She stops here, throws her hands out as though reaching for words just out of her grasp and slumps when they still don't come.

"It feels like a hopeless situation," Victoria summarises, watching the liquid in her cup swirl.

"Yes," Mrs. Weasley says very quietly, "it does. What hope does that boy have when the Ministry itself is-"

She cuts herself off here, as though coming to her senses, and rounds on Victoria with bright red cheeks.

"Oh Victoria," she says, embarrassed, "I shouldn't be bothering you with something like this!"

"It's really fine Mrs. Weasley."

"No, it's not. You're a child for heaven's sake and for me to be seeking counsel from you, oh-"

She sputters on for a few moments more, waving her wand in rigid strikes that force the cooking utensils into their place.

Victoria doesn't say anything more.

Her tea is cold.

o.O.o

She spends the rest of the day flicking through dusty pieces of parchment with Sasha curled, purring, around her neck.

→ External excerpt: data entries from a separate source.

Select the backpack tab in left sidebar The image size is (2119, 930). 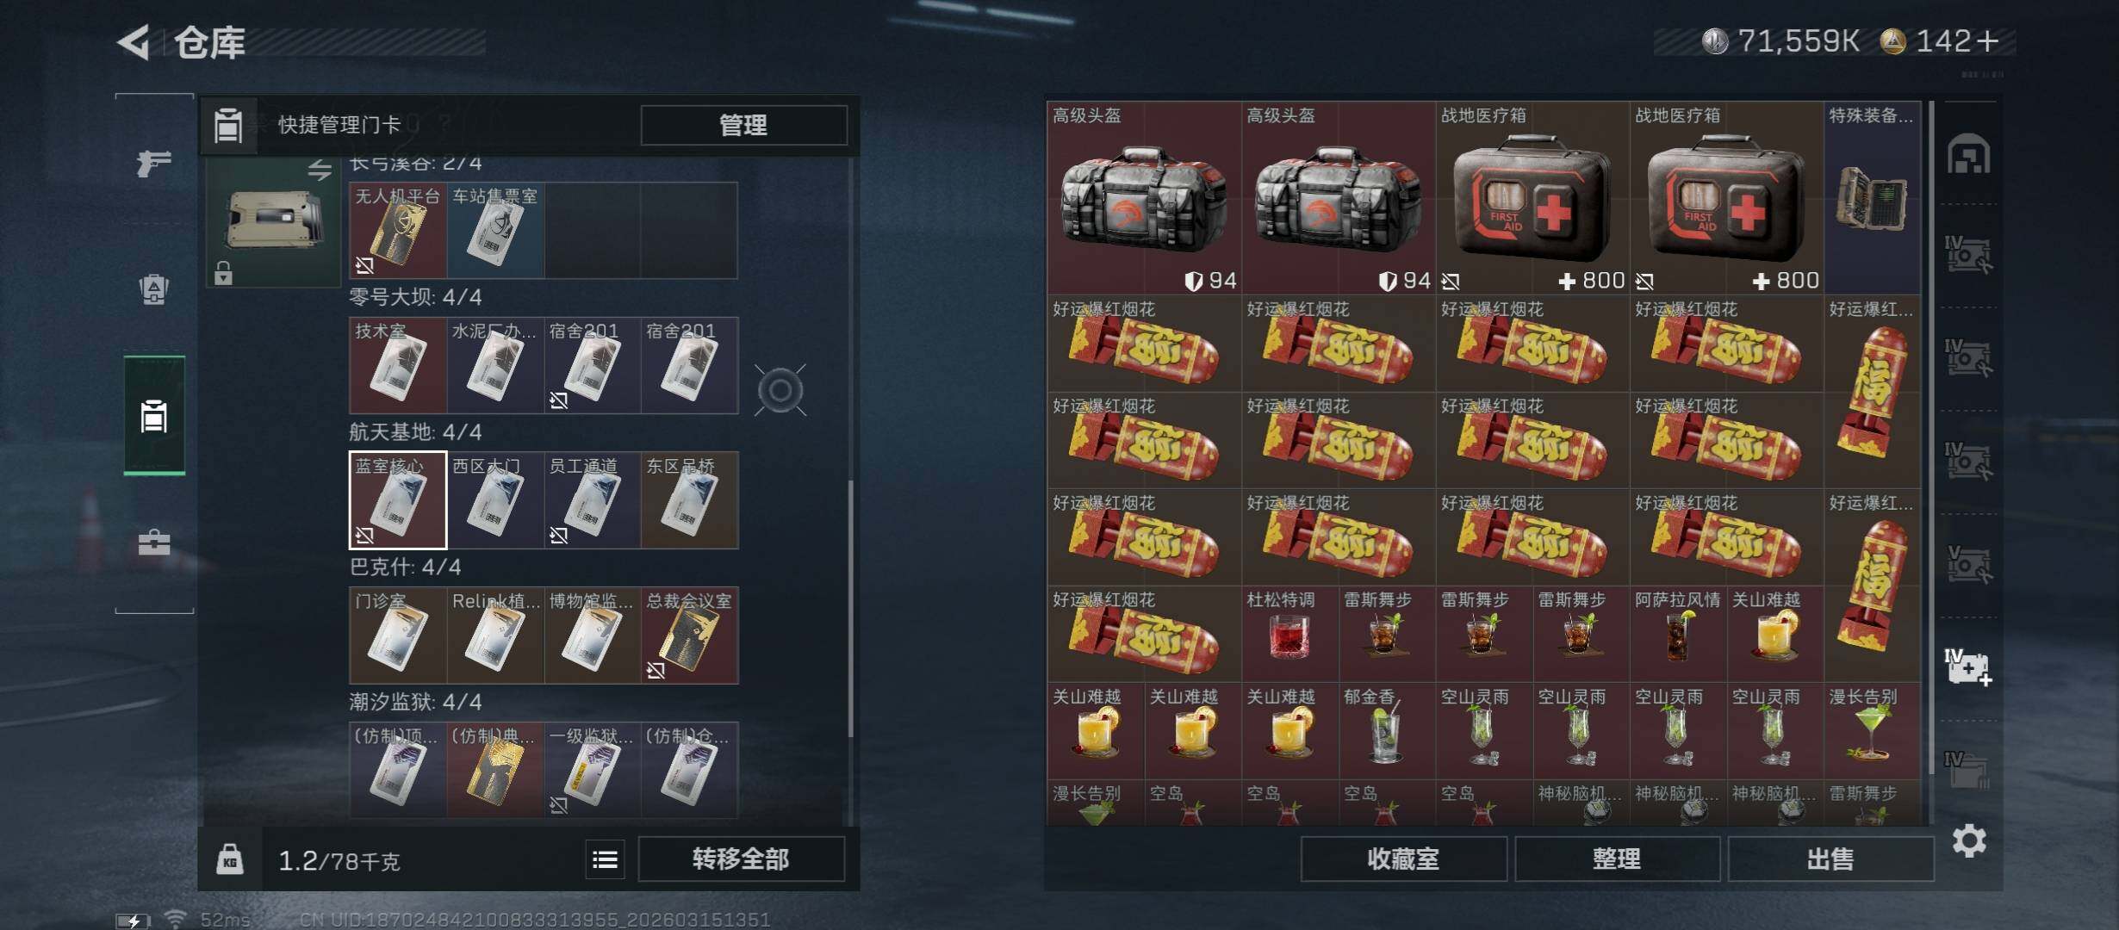pyautogui.click(x=154, y=288)
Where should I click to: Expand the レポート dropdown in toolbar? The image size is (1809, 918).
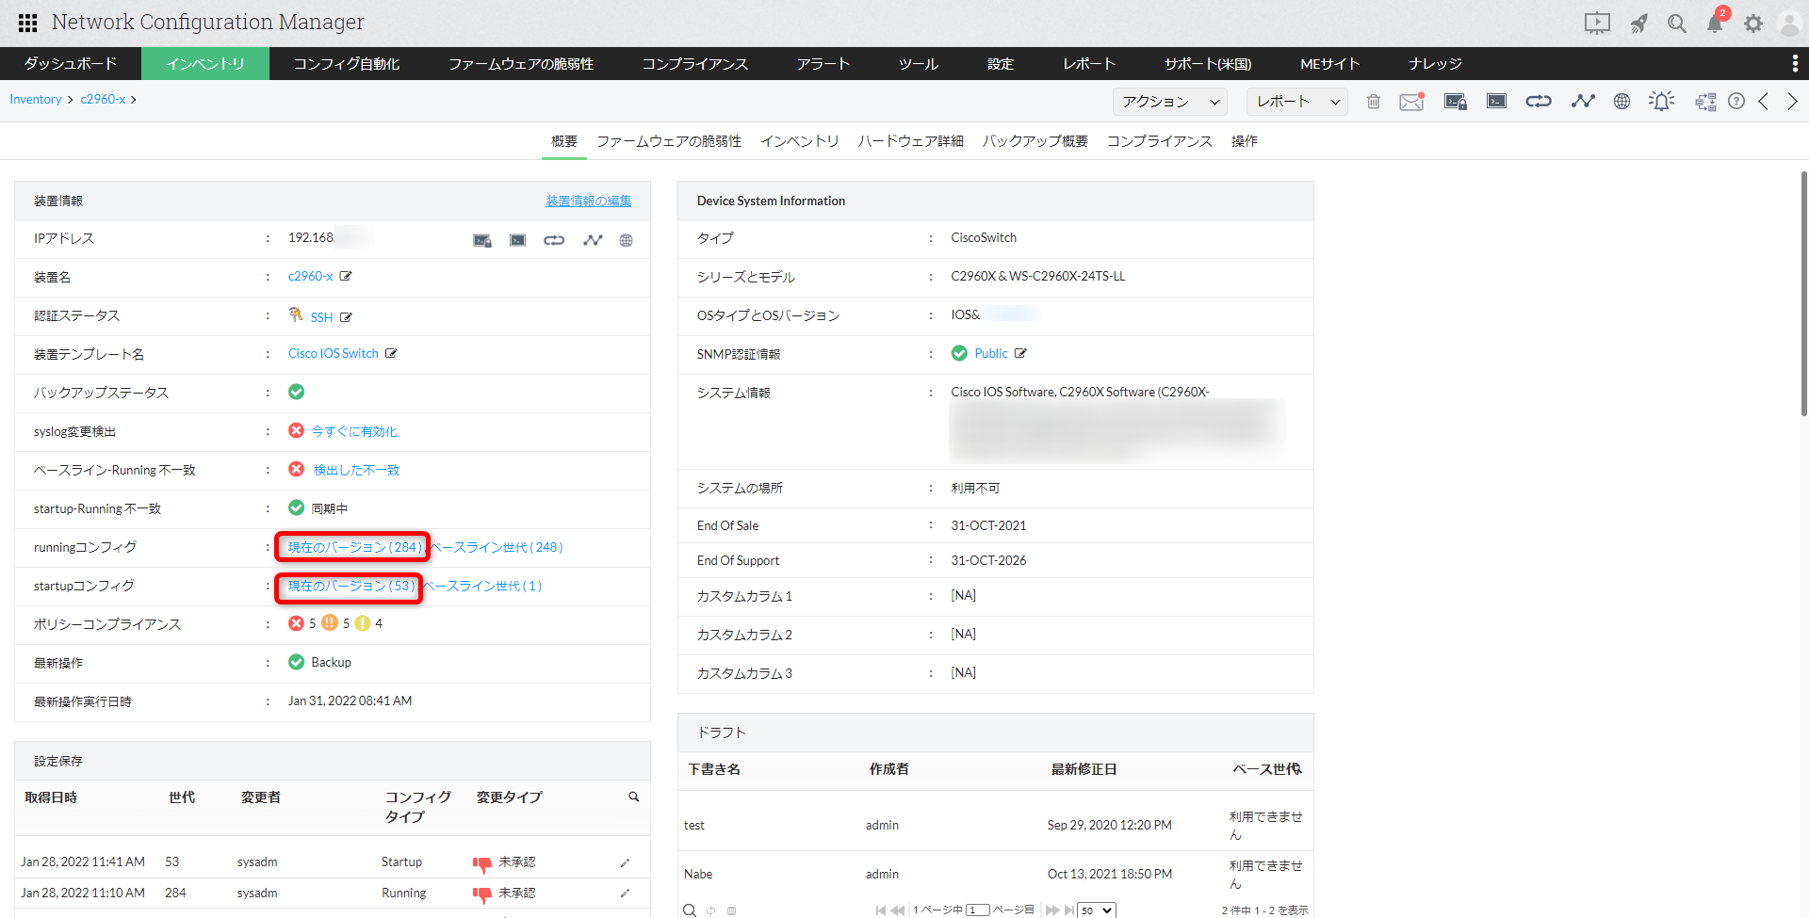pyautogui.click(x=1296, y=102)
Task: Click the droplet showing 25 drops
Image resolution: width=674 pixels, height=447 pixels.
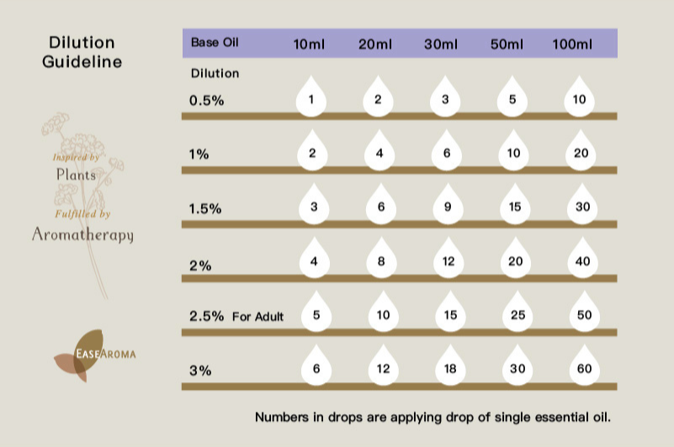Action: click(x=514, y=315)
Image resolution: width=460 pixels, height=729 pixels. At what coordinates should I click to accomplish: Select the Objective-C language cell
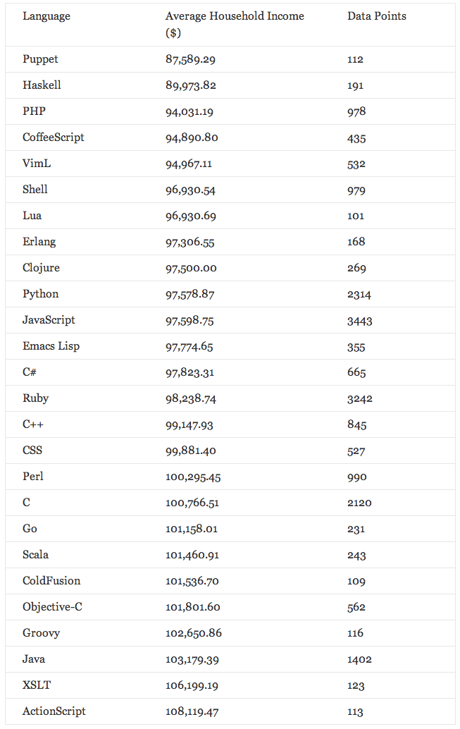(47, 607)
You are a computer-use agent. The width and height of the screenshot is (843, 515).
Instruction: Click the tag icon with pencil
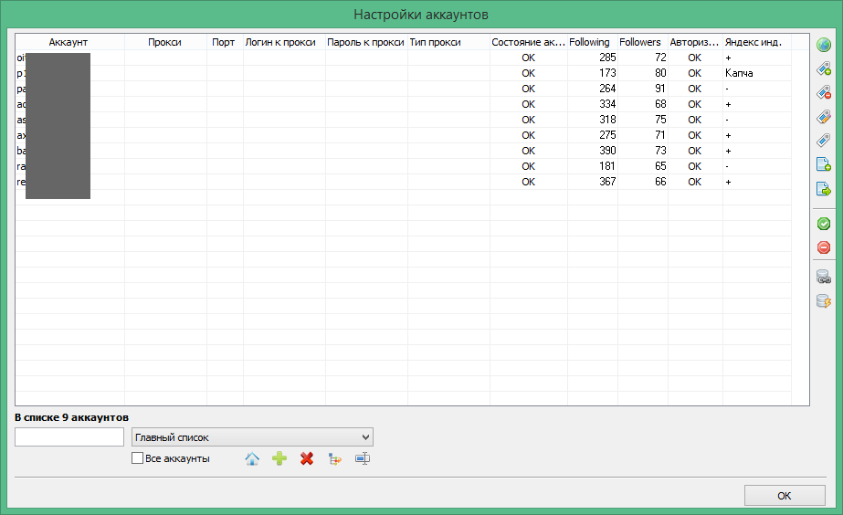point(823,116)
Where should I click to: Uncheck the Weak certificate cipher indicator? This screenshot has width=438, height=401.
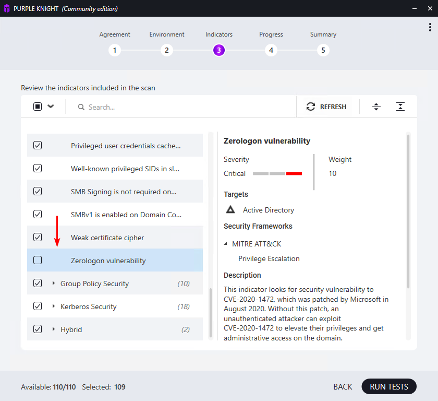pyautogui.click(x=38, y=237)
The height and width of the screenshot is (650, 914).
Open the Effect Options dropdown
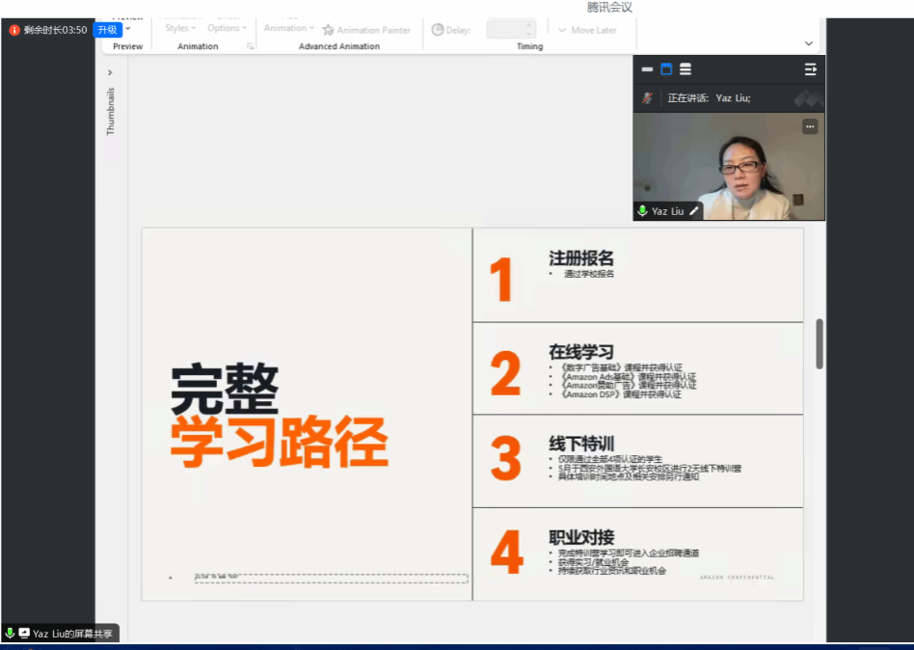pyautogui.click(x=228, y=28)
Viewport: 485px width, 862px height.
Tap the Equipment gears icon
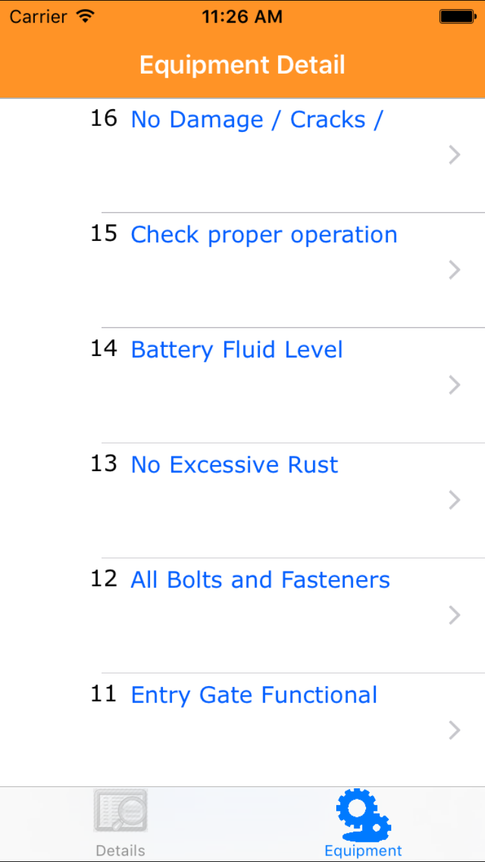point(363,812)
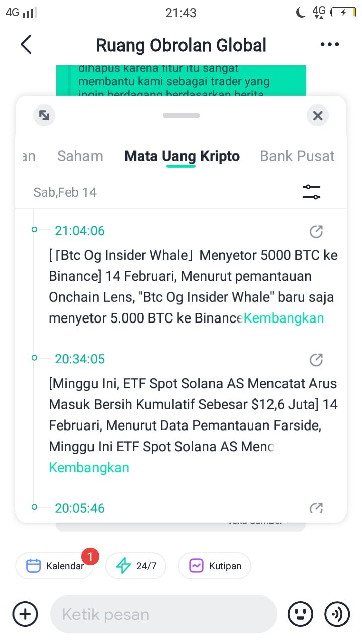The image size is (362, 643).
Task: Close the news panel with the X
Action: pos(317,116)
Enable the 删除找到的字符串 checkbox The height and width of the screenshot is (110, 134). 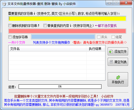coord(10,26)

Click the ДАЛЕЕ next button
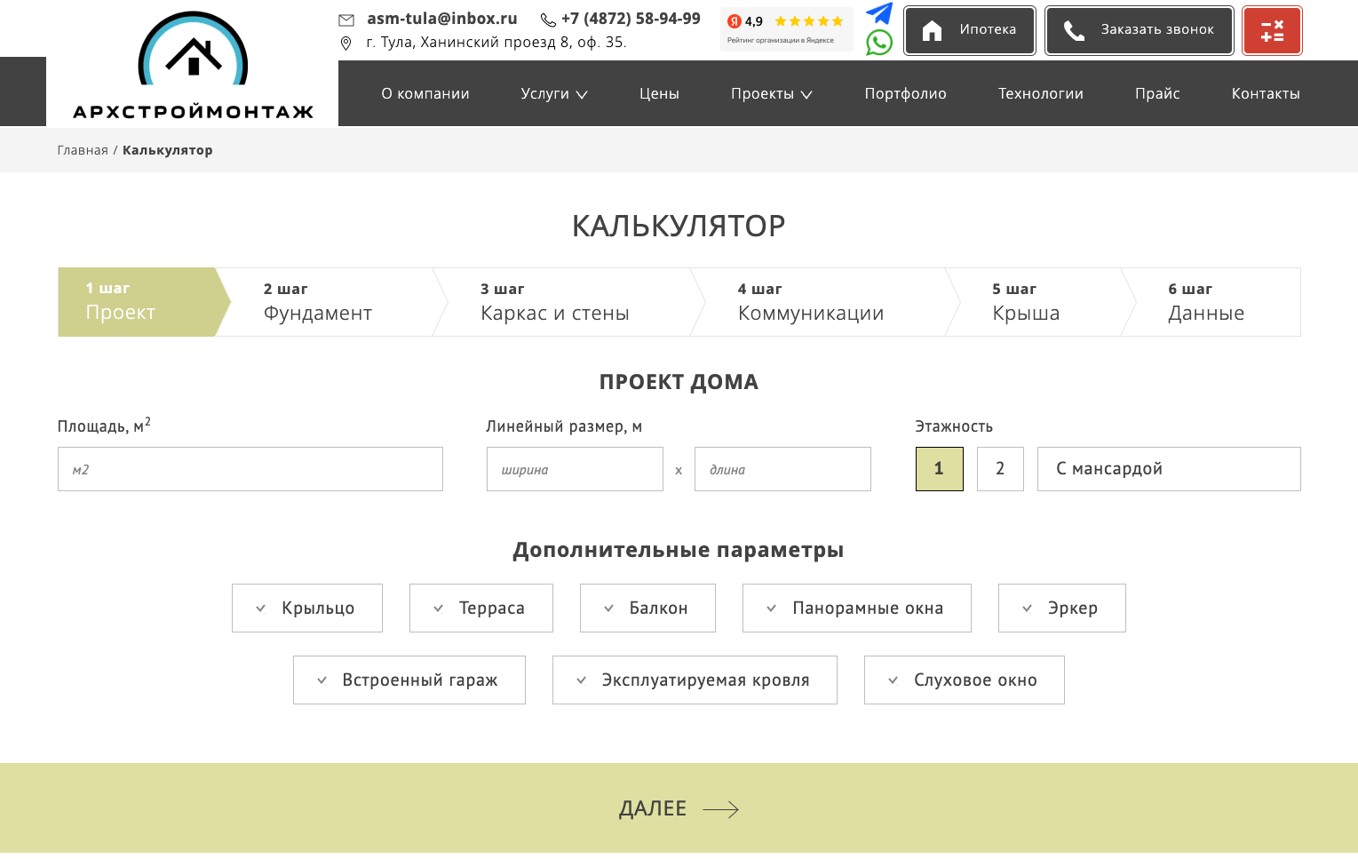(679, 808)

'Dark arts are an essential way of life,' the book she was currently immersed in was telling her, 'even despite the disdain it garners. It's easy to mock and snub those that have found a higher calling, to sit upon a throne of second-class charms with the blood of mud corrupting your veins. Truly, what grace can be found in a Riddikulus spell? Or refinement in a Tarantallegra? There is none, I assure you. But what about the simple beauty of a perfectly cast Expulso curse? The sheer elegance of Fiendfyre?'

It was a distasteful book. A hateful one. If only it could come to life, could grow eyes and ears and behold this unwavering reader that held it within their grasp. To shriek and groan at the sight of this dirty mudblood that would dare tarnish the pages with her undignified presence. Who would dare find peace in this house of horrors.

The house was quieter than usual, the air tepid with tension. Every so often she could hear whispering voices rush past the room she found herself hidden in that day, frustration and impatience hidden in their tone.

It was easy to ignore, to invest herself fully in the white-yellow pages of dark spells and hexes. Here - a charm that would cause the flesh on her victim to bubble and burst in acidic puss, corroding their skin and killing them in a matter of minutes.

Or here, a variant of the bubblehead charm - a gush of water wrapping around the head of her would-be victim and drowning them. A slow, painful death.

On and on she reads, the rustic and tattered papers almost-bursting with forbidden knowledge, and she wonders - ever so briefly - what offerings of torture someone like the Malfoys could provide.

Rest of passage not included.